The data needs to be returned in full, exactly as it reads.

▶ **Record extracts**
-------------------------

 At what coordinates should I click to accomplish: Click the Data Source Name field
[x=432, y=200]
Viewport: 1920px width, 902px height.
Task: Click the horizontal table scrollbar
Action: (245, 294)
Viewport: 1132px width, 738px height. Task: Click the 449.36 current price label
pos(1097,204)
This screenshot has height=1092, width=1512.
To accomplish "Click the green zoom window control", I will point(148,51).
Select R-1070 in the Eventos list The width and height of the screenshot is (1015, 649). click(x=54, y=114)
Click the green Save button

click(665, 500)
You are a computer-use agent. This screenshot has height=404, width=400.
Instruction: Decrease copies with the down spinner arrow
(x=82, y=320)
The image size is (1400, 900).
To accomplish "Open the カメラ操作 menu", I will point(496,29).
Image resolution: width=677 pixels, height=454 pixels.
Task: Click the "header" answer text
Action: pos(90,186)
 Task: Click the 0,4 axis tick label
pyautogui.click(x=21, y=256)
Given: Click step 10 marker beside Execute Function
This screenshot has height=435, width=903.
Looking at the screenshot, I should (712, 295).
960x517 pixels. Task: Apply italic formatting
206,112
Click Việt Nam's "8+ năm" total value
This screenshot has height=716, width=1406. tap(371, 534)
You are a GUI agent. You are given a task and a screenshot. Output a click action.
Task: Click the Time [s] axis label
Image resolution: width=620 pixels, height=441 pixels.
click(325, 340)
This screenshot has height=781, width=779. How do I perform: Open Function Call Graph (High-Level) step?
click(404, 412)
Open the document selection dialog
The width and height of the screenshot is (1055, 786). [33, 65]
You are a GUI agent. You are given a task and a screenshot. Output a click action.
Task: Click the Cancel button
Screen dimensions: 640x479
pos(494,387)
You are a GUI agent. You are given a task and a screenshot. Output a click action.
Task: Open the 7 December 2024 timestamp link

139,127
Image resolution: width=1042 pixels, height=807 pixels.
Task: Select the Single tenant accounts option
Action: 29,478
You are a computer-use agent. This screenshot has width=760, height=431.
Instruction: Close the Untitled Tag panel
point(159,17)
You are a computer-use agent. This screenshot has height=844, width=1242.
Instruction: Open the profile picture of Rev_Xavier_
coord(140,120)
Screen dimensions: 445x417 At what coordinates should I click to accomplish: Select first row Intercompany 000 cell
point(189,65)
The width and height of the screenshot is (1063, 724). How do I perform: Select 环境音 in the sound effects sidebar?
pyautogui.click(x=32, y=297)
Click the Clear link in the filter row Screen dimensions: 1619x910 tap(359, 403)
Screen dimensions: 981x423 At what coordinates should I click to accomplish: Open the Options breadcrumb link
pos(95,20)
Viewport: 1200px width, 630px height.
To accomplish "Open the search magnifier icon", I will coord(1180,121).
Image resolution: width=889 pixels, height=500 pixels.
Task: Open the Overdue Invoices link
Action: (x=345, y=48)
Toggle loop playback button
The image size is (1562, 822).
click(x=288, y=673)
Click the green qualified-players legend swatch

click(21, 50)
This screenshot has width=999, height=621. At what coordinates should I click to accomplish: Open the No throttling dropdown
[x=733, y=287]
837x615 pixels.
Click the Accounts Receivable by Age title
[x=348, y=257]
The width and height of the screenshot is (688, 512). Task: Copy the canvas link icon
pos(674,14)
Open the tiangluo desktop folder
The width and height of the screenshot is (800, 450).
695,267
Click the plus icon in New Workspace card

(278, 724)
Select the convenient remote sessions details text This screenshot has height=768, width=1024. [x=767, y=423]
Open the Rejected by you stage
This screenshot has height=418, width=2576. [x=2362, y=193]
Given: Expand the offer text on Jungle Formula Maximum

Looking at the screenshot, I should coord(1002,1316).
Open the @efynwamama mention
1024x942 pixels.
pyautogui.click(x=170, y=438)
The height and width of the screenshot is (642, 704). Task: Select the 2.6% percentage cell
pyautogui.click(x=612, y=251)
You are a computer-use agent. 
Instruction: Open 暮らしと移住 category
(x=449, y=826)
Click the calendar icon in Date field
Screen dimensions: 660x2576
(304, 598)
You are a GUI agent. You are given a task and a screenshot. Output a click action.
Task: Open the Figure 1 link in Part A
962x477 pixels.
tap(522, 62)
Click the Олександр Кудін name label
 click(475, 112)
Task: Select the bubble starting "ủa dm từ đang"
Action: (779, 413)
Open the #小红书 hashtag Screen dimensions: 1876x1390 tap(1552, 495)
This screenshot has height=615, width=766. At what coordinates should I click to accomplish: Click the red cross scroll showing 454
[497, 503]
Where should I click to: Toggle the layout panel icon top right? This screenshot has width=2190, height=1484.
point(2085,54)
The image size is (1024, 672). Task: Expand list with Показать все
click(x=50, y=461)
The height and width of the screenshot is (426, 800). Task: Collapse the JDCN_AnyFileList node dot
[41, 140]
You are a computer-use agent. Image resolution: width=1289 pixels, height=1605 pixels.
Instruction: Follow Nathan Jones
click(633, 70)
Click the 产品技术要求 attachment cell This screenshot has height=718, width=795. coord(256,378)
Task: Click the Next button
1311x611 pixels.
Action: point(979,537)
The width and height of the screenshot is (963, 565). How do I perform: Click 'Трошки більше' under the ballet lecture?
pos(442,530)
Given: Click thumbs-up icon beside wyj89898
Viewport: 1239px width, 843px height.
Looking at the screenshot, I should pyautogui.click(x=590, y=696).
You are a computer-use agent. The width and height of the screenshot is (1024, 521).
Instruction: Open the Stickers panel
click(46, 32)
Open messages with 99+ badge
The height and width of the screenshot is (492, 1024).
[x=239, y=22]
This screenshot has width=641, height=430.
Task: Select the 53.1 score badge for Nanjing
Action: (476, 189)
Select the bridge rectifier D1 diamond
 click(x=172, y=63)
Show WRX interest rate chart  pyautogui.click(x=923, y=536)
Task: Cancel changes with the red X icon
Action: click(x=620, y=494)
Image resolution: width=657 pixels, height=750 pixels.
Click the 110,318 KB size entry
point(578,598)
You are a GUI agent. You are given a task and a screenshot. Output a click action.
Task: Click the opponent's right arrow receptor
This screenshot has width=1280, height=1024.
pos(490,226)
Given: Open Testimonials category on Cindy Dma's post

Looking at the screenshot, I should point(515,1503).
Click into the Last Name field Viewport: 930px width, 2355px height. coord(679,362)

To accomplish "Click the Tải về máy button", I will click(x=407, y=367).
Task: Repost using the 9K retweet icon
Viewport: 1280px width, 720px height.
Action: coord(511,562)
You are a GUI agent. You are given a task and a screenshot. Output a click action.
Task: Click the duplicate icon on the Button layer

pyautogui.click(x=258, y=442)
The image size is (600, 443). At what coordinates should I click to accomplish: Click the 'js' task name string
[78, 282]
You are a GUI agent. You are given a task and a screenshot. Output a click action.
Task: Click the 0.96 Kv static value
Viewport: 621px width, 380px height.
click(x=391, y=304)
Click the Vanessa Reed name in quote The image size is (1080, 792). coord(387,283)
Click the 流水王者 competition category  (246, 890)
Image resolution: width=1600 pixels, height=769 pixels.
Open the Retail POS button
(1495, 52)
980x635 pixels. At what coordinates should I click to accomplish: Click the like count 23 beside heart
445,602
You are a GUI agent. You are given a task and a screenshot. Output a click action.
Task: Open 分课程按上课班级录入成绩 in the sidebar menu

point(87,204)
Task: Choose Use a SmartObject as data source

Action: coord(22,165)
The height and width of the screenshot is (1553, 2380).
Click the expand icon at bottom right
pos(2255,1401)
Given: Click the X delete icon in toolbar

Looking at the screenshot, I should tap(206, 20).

-------------------------

▶ **Solution to this exercise**
 At what coordinates should I click to accomplish: Click the Data Source Name field
[x=432, y=200]
Viewport: 1920px width, 902px height.
Task: Click the horizontal table scrollbar
Action: (245, 294)
Viewport: 1132px width, 738px height. Task: Click the 449.36 current price label
pos(1097,204)
This screenshot has height=1092, width=1512.
To accomplish "Click the green zoom window control", I will point(148,51).
Select R-1070 in the Eventos list The width and height of the screenshot is (1015, 649). click(x=54, y=114)
Click the green Save button

click(665, 500)
You are a computer-use agent. This screenshot has height=404, width=400.
Instruction: Decrease copies with the down spinner arrow
(x=82, y=320)
The image size is (1400, 900).
To accomplish "Open the カメラ操作 menu", I will point(496,29).
Image resolution: width=677 pixels, height=454 pixels.
Task: Click the "header" answer text
Action: pos(90,186)
 Task: Click the 0,4 axis tick label
pyautogui.click(x=21, y=256)
Given: Click step 10 marker beside Execute Function
This screenshot has height=435, width=903.
Looking at the screenshot, I should (712, 295).
960x517 pixels. Task: Apply italic formatting
206,112
Click Việt Nam's "8+ năm" total value
This screenshot has height=716, width=1406. tap(371, 534)
You are a GUI agent. You are given a task and a screenshot. Output a click action.
Task: Click the Time [s] axis label
Image resolution: width=620 pixels, height=441 pixels.
click(325, 340)
This screenshot has height=781, width=779. How do I perform: Open Function Call Graph (High-Level) step?
click(404, 412)
Open the document selection dialog
The width and height of the screenshot is (1055, 786). [33, 65]
You are a GUI agent. You are given a task and a screenshot. Output a click action.
Task: Click the Cancel button
Screen dimensions: 640x479
pos(494,387)
You are a GUI agent. You are given a task and a screenshot. Output a click action.
Task: Open the 7 December 2024 timestamp link

139,127
Image resolution: width=1042 pixels, height=807 pixels.
Task: Select the Single tenant accounts option
Action: 29,478
You are a computer-use agent. This screenshot has width=760, height=431.
Instruction: Close the Untitled Tag panel
point(159,17)
You are a computer-use agent. This screenshot has height=844, width=1242.
Instruction: Open the profile picture of Rev_Xavier_
coord(140,120)
Screen dimensions: 445x417 At what coordinates should I click to accomplish: Select first row Intercompany 000 cell
point(189,65)
The width and height of the screenshot is (1063, 724). How do I perform: Select 环境音 in the sound effects sidebar?
pyautogui.click(x=32, y=297)
Click the Clear link in the filter row Screen dimensions: 1619x910 tap(359, 403)
Screen dimensions: 981x423 At what coordinates should I click to accomplish: Open the Options breadcrumb link
pos(95,20)
Viewport: 1200px width, 630px height.
To accomplish "Open the search magnifier icon", I will coord(1180,121).
Image resolution: width=889 pixels, height=500 pixels.
Task: Open the Overdue Invoices link
Action: (x=345, y=48)
Toggle loop playback button
The image size is (1562, 822).
click(x=288, y=673)
Click the green qualified-players legend swatch

click(21, 50)
This screenshot has width=999, height=621. At what coordinates should I click to accomplish: Open the No throttling dropdown
[x=733, y=287]
837x615 pixels.
Click the Accounts Receivable by Age title
[x=348, y=257]
The width and height of the screenshot is (688, 512). Task: Copy the canvas link icon
pos(674,14)
Open the tiangluo desktop folder
The width and height of the screenshot is (800, 450).
695,267
Click the plus icon in New Workspace card

(278, 724)
Select the convenient remote sessions details text This screenshot has height=768, width=1024. [x=767, y=423]
Open the Rejected by you stage
This screenshot has height=418, width=2576. [x=2362, y=193]
Given: Expand the offer text on Jungle Formula Maximum

Looking at the screenshot, I should coord(1002,1316).
Open the @efynwamama mention
1024x942 pixels.
pyautogui.click(x=170, y=438)
The height and width of the screenshot is (642, 704). Task: Select the 2.6% percentage cell
pyautogui.click(x=612, y=251)
You are a computer-use agent. 
Instruction: Open 暮らしと移住 category
(x=449, y=826)
Click the calendar icon in Date field
Screen dimensions: 660x2576
(304, 598)
You are a GUI agent. You are given a task and a screenshot. Output a click action.
Task: Open the Figure 1 link in Part A
962x477 pixels.
tap(522, 62)
Click the Олександр Кудін name label
 click(475, 112)
Task: Select the bubble starting "ủa dm từ đang"
Action: (779, 413)
Open the #小红书 hashtag Screen dimensions: 1876x1390 tap(1552, 495)
This screenshot has height=615, width=766. At what coordinates should I click to accomplish: Click the red cross scroll showing 454
[497, 503]
Where should I click to: Toggle the layout panel icon top right? This screenshot has width=2190, height=1484.
point(2085,54)
The image size is (1024, 672). Task: Expand list with Показать все
click(x=50, y=461)
The height and width of the screenshot is (426, 800). Task: Collapse the JDCN_AnyFileList node dot
[41, 140]
You are a computer-use agent. Image resolution: width=1289 pixels, height=1605 pixels.
Instruction: Follow Nathan Jones
click(633, 70)
Click the 产品技术要求 attachment cell This screenshot has height=718, width=795. coord(256,378)
Task: Click the Next button
1311x611 pixels.
Action: point(979,537)
The width and height of the screenshot is (963, 565). How do I perform: Click 'Трошки більше' under the ballet lecture?
pos(442,530)
Given: Click thumbs-up icon beside wyj89898
Viewport: 1239px width, 843px height.
Looking at the screenshot, I should pyautogui.click(x=590, y=696).
You are a computer-use agent. The width and height of the screenshot is (1024, 521).
Instruction: Open the Stickers panel
click(46, 32)
Open messages with 99+ badge
The height and width of the screenshot is (492, 1024).
[x=239, y=22]
This screenshot has width=641, height=430.
Task: Select the 53.1 score badge for Nanjing
Action: (476, 189)
Select the bridge rectifier D1 diamond
 click(x=172, y=63)
Show WRX interest rate chart  pyautogui.click(x=923, y=536)
Task: Cancel changes with the red X icon
Action: click(x=620, y=494)
Image resolution: width=657 pixels, height=750 pixels.
Click the 110,318 KB size entry
point(578,598)
You are a GUI agent. You are given a task and a screenshot. Output a click action.
Task: Click the opponent's right arrow receptor
This screenshot has width=1280, height=1024.
pos(490,226)
Given: Open Testimonials category on Cindy Dma's post

Looking at the screenshot, I should point(515,1503).
Click into the Last Name field Viewport: 930px width, 2355px height. coord(679,362)

To accomplish "Click the Tải về máy button", I will click(x=407, y=367).
Task: Repost using the 9K retweet icon
Viewport: 1280px width, 720px height.
Action: coord(511,562)
You are a GUI agent. You are given a task and a screenshot. Output a click action.
Task: Click the duplicate icon on the Button layer

pyautogui.click(x=258, y=442)
The image size is (600, 443). At what coordinates should I click to accomplish: Click the 'js' task name string
[78, 282]
You are a GUI agent. You are given a task and a screenshot. Output a click action.
Task: Click the 0.96 Kv static value
Viewport: 621px width, 380px height.
click(x=391, y=304)
Click the Vanessa Reed name in quote The image size is (1080, 792). coord(387,283)
Click the 流水王者 competition category  (246, 890)
Image resolution: width=1600 pixels, height=769 pixels.
Open the Retail POS button
(1495, 52)
980x635 pixels. At what coordinates should I click to accomplish: Click the like count 23 beside heart
445,602
You are a GUI agent. You are given a task and a screenshot. Output a click action.
Task: Open 分课程按上课班级录入成绩 in the sidebar menu

point(87,204)
Task: Choose Use a SmartObject as data source

Action: coord(22,165)
The height and width of the screenshot is (1553, 2380).
Click the expand icon at bottom right
pos(2255,1401)
Given: Click the X delete icon in toolbar

Looking at the screenshot, I should tap(206, 20).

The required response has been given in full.